You can make an API call to check the status of a transaction very easily.
When my users are redirected back to my site (thanks page, or similar), I check if their transaction is completed, if not, I kick off an every-five-seconds check while asking the user to hold on while we talk with paypal. I will eventually fail after some number of checks of course, but this means PayPal can stop sending IPNs and everything will just keep going along just fine.
If the user might not end up back on your site for some reason, run a cronjob that tries to verify transactions created in the past day/hour/whatever.
An issue like this doesn't have to, and really shouldn't, cripple your business.
It is an https request. The internet is not bulletproof. What if your SSL cert expires, or due to being on the front page your webhook is timing out? Do you expect paypal to keep trying that IPN indefinitely? I hate paypal and all my new stuff uses stripe but any system that relies upon a request being made to notify of a transaction is not going to be bulletproof due to the nature of the internet.
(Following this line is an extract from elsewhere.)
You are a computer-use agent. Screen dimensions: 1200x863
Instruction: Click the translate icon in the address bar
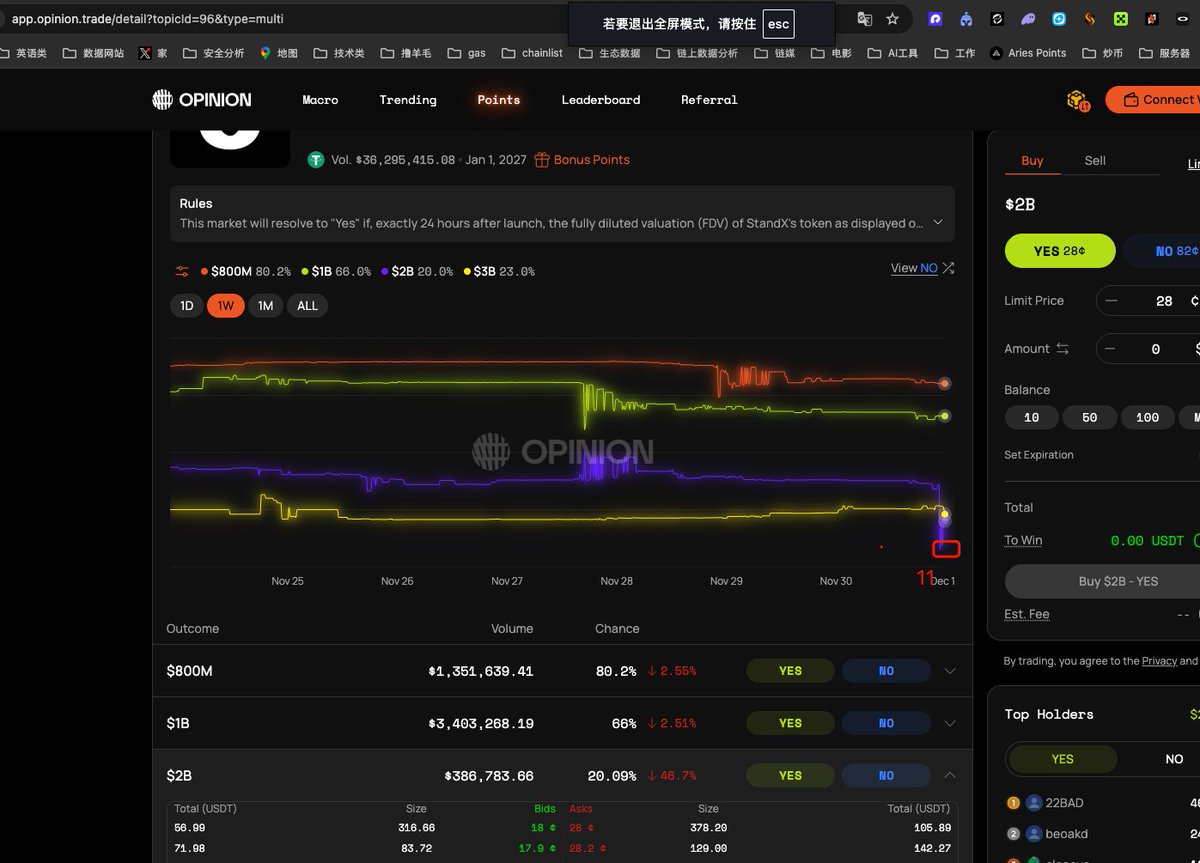[864, 18]
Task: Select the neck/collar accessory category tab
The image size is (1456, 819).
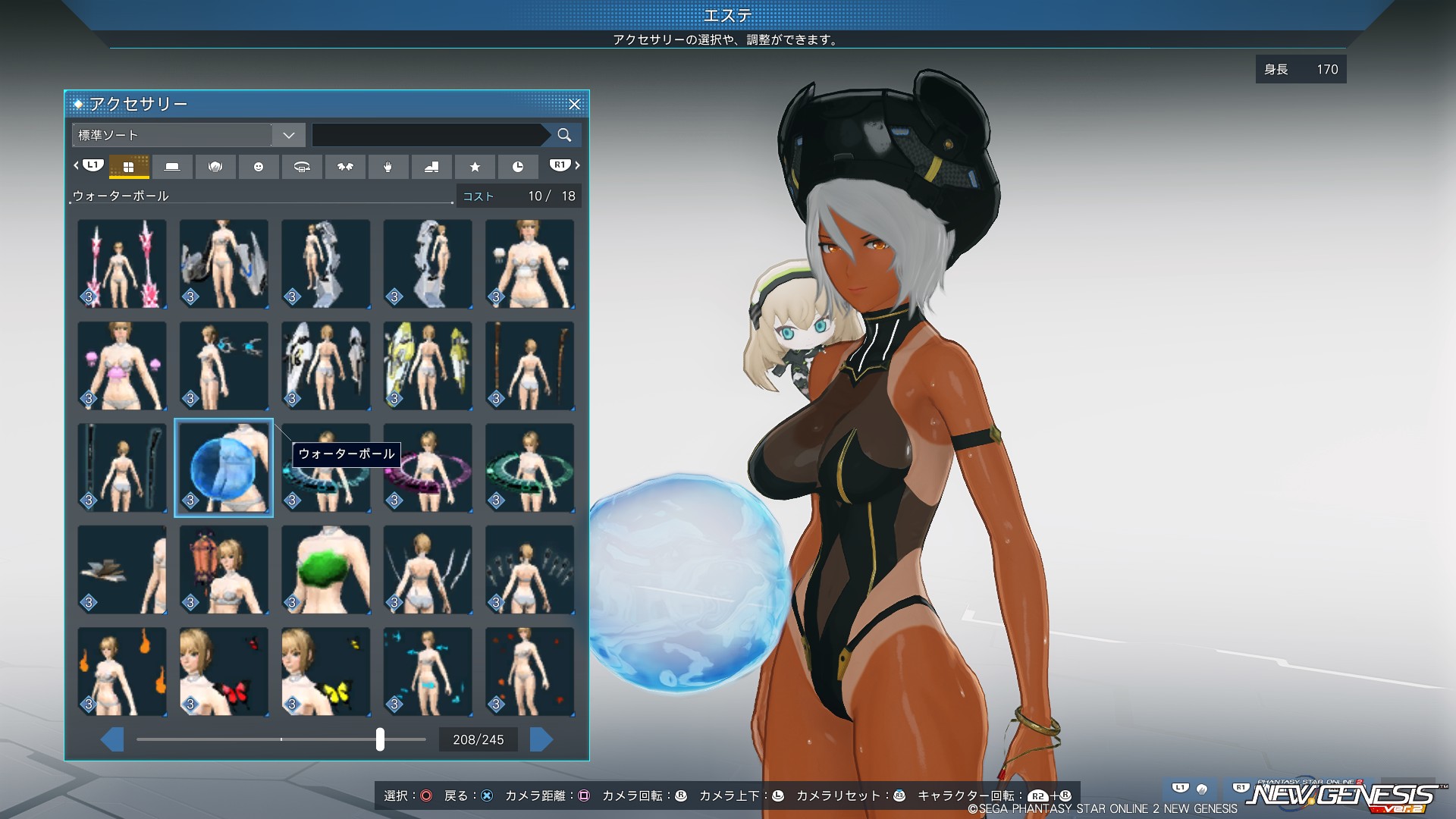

That's very close to what I've always done. I have a notification to warn me if I have new failed sign-ups due to payment and keep Paypal responses to catch all sorts of problems. It's just good practice to expect things to fail sometimes. That's also why I have my status page hosted with a different provider and twitter status as a back-up for that.
My favorite Paypal annoyance is that for split payments there's no way to verify that a seller's Paypal account qualifies for split payments (has to be a business account and verified), without trying to send a payment. At least, that's the way it was last it mattered to me.
What I can't stand is that accounts in some countries (at least India) can't send payments from balance. So you can't get your fee. This is mentioned nowhere in the docs, a customer just hit it one day and that's how I found out. I asked paypal what other countries can't send payments and they said... wait for it... they "don't have a list". I kid you not: https://twitter.com/rfunduk/status/412980259001102336
Agreed - the statement of "Because of how critical IPNs are to any Paypal integration, we didn't think to double check if IPNs were not being sent." is exactly why you should double check - anything that is critical needs tests and backup solutions.
When my users are redirected back to my site (thanks page, or similar), I check if their transaction is completed, if not, I kick off an every-five-seconds check while asking the user to hold on while we talk with paypal. I will eventually fail after some number of checks of course, but this means PayPal can stop sending IPNs and everything will just keep going along just fine.
If the user might not end up back on your site for some reason, run a cronjob that tries to verify transactions created in the past day/hour/whatever.
An issue like this doesn't have to, and really shouldn't, cripple your business.